As we start a new week, let's take a look at the significant events in the global economy over the past week with our weekly financial update, presented by Bas Kooijman, the CEO and Asset Manager of DHF Capital SA.
In the U.S., stock markets reached new heights, with the S&P 500, Dow Jones Industrial Average, and S&P MidCap 400 all hitting record levels. This surge was driven by a solid start to the earnings season, as major banking stocks such as JPMorgan Chase and Wells Fargo reported better-than-expected results. JPMorgan’s slight revenue growth was particularly well-received, easing fears of steeper profit declines in the financial sector.
Growth stocks, represented by companies like NVIDIA, outperformed value stocks. NVIDIA's stock experienced a notable rise, which helped offset a decline in Alphabet (Google's parent company), following news that the Justice Department was considering breaking up the company. Tesla, however, faced challenges as the market reacted coolly to the unveiling of its "robotaxis" and "robovans."
Regarding economic matters, inflation rose slightly more than expected in September, with core prices (excluding food and energy) increasing by 0.3%. While this inflation uptick was modest, it marked the first year-over-year core price increase since March, driven by rising costs in medical care and transportation. However, falling energy prices helped balance the broader inflation picture. Despite this, the Labor Department reported a surprising rise in weekly jobless claims, with the highest figure in 14 months, largely due to disruptions caused by Hurricane Helene and significant job losses in Michigan. The Fed’s November rate decision remains uncertain, with some officials favoring a smaller 25-basis-point cut, while market expectations now lean towards the possibility of the Fed keeping rates steady. The 10-year U.S. Treasury yield also rose in response to these inflation figures, hitting its highest point since July.

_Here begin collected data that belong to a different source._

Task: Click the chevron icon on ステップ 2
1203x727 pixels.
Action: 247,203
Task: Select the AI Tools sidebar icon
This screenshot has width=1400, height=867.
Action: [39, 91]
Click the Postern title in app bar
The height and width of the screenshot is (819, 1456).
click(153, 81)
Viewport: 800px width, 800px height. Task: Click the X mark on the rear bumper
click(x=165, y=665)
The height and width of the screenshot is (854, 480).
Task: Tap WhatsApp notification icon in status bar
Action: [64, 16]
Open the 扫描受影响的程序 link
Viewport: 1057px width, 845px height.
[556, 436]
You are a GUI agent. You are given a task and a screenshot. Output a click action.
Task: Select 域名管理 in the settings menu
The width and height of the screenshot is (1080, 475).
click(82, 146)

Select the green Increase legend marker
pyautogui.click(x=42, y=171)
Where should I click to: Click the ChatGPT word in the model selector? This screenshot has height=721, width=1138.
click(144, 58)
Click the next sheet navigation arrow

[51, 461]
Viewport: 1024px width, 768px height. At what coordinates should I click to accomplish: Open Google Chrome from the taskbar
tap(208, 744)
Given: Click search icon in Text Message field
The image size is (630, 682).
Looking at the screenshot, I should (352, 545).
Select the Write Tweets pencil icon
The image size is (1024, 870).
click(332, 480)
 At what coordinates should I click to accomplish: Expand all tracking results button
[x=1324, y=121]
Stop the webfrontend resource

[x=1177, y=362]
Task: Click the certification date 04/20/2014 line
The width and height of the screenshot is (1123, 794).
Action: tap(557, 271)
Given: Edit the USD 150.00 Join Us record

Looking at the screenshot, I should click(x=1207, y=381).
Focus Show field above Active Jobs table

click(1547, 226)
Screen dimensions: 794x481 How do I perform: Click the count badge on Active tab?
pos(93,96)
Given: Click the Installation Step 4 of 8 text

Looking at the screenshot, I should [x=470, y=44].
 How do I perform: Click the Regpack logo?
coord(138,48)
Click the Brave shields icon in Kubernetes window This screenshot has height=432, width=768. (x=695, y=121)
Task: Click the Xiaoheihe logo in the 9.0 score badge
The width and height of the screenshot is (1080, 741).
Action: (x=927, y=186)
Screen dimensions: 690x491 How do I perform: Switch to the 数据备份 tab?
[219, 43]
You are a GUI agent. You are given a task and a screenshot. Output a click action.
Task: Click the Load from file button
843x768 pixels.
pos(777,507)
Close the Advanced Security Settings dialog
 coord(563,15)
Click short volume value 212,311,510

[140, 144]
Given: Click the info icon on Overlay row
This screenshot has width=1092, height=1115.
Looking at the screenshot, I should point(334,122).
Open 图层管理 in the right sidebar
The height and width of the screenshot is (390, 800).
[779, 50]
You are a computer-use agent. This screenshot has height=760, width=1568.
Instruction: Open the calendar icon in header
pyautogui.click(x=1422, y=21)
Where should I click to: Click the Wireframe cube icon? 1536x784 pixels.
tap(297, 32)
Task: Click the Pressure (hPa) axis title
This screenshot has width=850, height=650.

In Europe, stock markets ended the week on a positive note, with the pan-European STOXX 600 index rising 0.66%, supported by hopes that the European Central Bank (ECB) might accelerate rate cuts and that China could ramp up its economic stimulus. Among the major markets, Italy's FTSE MIB saw the most significant gain (up 2.13%), followed by Germany’s DAX (1.32%) and France's CAC 40 (0.48%). However, the UK's FTSE 100 dipped by 0.33%.
Germany's economy continues to face significant challenges. The Federal Ministry for Economic Affairs and Climate Action adjusted its forecast, predicting a 0.2% contraction in 2024—worse than the previously expected 0.3% growth. A sharp 5.8% decline in factory orders in August further underscored the country’s struggles, despite a rebound in industrial production, notably in the automotive sector.
The ECB remains cautious about future rate cuts but acknowledges that inflation is expected to ease towards its 2% target by year-end. Some officials, however, have suggested that the pace of easing could accelerate. Notably, Banque de France Governor François Villeroy de Galhau hinted that another rate cut in October was likely, with more to follow, reflecting the weakening economic outlook.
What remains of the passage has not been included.